For the first half of the game I was able to easily defeat the majority of the foes I encountered by simply mashing a combination of the light (X) and heavy (Y) attacks, even as a character that was built for Ki blasting.
However, during the multitude of tutorial pages you're introduced to concepts like dashing, flying at high speeds, lock-on (which is mandatory), grabs, knock backs, counter hits, blocking, time-blocking, legitimate combo strikes, transitions, teleportation, and on and on and on. The depth of the game is virtually bottomless as it feels like as soon as you've mastered one part you encounter a new villain that has something else he'll test you with.
Beyond the ability to customize your character via earned/purchased clothing options, skills, supers, ultimates, and the character progression system - earning levels allows you to up your stats in classic categories like striking, ki, stamina, and health -the game features plenty of other MMO staples.
While you're running around in the hub world (which can be played as either an active multiplayer lobby, or have other players in idle action like NPCs) you can interact with players all over the world. This is achieved via a live chatroom and a plethora of emotes your character can act out.

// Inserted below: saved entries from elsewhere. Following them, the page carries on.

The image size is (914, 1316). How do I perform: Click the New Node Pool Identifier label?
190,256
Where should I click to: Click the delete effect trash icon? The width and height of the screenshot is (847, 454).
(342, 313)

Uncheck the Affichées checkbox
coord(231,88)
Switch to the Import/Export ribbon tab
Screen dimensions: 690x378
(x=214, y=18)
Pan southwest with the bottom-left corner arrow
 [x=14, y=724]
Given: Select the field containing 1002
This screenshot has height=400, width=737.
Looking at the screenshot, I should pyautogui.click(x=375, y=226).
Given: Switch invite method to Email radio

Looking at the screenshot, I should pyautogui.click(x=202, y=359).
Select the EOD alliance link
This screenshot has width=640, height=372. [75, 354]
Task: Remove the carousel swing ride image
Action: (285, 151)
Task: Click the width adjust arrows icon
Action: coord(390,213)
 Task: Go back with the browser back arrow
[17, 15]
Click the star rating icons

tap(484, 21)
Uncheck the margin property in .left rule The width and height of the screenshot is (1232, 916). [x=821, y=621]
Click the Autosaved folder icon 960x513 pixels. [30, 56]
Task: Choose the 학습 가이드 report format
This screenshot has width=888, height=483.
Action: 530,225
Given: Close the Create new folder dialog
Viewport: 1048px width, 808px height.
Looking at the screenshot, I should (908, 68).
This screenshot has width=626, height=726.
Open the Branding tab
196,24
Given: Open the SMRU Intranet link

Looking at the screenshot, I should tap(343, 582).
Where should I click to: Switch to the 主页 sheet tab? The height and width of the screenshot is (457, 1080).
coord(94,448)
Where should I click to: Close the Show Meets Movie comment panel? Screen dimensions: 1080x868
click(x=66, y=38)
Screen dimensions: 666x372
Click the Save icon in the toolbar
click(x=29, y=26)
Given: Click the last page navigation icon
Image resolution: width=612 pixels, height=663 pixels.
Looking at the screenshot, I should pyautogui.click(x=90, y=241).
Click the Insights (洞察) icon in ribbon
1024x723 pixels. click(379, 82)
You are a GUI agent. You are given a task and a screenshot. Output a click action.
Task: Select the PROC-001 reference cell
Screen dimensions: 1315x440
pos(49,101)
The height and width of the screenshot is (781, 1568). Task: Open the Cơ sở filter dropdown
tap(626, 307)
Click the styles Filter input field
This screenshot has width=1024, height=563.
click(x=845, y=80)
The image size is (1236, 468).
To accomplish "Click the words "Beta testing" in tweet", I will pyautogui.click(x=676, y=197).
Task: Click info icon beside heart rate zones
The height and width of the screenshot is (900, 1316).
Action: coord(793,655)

Personal favourite has to go to the Fusion Dance, which has been split into "Left" and "Right" so you can perform the fusion dance with a friend on line. There's also each individual intro dance of the Ginyu Squad, if you happen to have 5 friends that want to pretend to be them for the purpose of lobby amusement.
Basically this game is massive. The "Xenoverse" title is an appropriate gauge of the game, being that it is both its own universe and something new to the franchise. As a fan of Dragon Ball there's never been a better in to the story of the universe, and it's rewarding to get to put yourself into the game and help out your old favourite characters. It's also super addicting to be fighting your way through side-missions in game for that next piece of armor you want to add to your wardrobe so you can make your character look exactly the way you want.
There are some downsides, to be sure, primarily small technical issues, like the server cutting out on occasion which can even knock you out of single player due to the way the game is structured. Overall though, it is definitely one of the best Dragon Ball packages that has ever been offered to gamers, so if you're a fan of the Dragon Ball Universe, or just like the idea of a RPG-Fighter hybrid, then this is DEFINITELY one to check out.
Review based on a Xbox One version of the game, supplied by the Publisher.